No sistema vigente, os contornos funcionais do recurso induzem a existência de uma instância de controle em que o tribunal se encontra investido de uma actividade crítica cujo objecto é a decisão impugnada, não se tratando, portanto, de um novum iudicium, destinado a substituir ex integro o precedente.
A configuração do segundo juízo como revisio prioris instantiae ("o recurso em matéria de facto não se destina a um novo julgamento, mas constitui apenas um remédio para os vícios do julgamento em 1ª instância", observa o Prof. Germano Marques da Silva, Forum Iustitia) significa que esta Relação - em que o contacto com as fontes de prova é amplamente mediato - só poderia alterar a matéria de facto se acaso surpreendesse nos autos, prova documental ou pericial, ou nos depoimentos prestados em audiência, a existência de um qualquer elemento probatório que, pela sua irrefutabilidade, não pudesse ser afectado pelo princípio da imediação.

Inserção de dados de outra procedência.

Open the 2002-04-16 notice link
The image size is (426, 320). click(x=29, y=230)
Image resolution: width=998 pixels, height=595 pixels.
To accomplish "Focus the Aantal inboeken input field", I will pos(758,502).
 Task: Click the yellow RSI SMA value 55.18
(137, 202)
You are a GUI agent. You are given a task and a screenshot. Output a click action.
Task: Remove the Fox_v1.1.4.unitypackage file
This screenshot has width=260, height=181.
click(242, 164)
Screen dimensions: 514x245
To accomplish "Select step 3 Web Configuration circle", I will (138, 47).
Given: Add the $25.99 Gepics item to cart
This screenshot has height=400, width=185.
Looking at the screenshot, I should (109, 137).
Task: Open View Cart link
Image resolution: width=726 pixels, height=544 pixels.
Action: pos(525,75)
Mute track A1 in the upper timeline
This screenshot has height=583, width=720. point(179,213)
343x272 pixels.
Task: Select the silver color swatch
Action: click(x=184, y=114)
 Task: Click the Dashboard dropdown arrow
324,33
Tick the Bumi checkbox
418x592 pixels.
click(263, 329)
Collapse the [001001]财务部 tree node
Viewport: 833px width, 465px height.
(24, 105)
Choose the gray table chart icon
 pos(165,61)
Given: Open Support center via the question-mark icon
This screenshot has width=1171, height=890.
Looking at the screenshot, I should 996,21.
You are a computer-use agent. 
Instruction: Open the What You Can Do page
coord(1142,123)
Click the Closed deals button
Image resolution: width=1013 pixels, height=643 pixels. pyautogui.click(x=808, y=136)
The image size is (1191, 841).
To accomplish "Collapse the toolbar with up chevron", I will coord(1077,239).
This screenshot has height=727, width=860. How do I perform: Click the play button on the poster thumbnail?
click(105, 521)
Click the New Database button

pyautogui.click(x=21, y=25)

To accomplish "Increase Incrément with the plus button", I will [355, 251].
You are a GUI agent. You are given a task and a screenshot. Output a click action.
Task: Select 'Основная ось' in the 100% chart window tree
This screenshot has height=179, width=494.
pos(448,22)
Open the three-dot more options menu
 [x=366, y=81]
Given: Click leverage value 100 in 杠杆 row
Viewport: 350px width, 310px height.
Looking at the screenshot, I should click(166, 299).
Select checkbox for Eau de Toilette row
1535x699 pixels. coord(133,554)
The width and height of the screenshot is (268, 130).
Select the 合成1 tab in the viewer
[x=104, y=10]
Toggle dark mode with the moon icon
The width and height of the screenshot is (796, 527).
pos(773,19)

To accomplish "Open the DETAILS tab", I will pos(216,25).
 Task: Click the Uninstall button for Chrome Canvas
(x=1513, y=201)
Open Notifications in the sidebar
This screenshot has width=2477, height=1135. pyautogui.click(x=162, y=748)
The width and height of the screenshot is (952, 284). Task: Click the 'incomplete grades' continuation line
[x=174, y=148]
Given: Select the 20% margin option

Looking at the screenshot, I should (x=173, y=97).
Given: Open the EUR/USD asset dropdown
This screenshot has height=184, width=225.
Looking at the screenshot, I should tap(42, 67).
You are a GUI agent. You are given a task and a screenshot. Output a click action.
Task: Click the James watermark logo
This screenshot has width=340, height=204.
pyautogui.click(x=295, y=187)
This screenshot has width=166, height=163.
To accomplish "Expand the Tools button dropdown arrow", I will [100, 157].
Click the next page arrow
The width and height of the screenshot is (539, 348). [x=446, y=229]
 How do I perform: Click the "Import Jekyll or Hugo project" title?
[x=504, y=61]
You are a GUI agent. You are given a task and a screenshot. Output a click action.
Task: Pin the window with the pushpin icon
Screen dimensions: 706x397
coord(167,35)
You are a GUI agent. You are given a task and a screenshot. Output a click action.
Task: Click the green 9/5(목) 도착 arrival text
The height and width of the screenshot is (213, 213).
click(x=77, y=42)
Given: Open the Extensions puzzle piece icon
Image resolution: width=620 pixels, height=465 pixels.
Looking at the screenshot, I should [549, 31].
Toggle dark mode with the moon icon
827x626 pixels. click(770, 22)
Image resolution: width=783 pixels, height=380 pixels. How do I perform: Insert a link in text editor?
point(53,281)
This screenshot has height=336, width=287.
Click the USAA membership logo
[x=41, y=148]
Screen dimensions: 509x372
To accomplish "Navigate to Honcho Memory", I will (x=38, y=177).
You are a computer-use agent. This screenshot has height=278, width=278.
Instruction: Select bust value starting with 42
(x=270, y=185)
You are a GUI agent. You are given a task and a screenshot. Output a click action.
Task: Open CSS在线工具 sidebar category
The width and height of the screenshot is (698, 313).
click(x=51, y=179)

O recorrente limita-se a dar a sua versão dos factos, não a fazendo acompanhar por nenhuma argumentação fundamentada num estudo preciso de molde a necessariamente implicar e impor alteração da matéria de facto fixada, pelo que nesta área não se descortina matéria que contraste com a resultante do convencimento expresso pelo tribunal de 1ª instância, e que assim se terá como consolidada.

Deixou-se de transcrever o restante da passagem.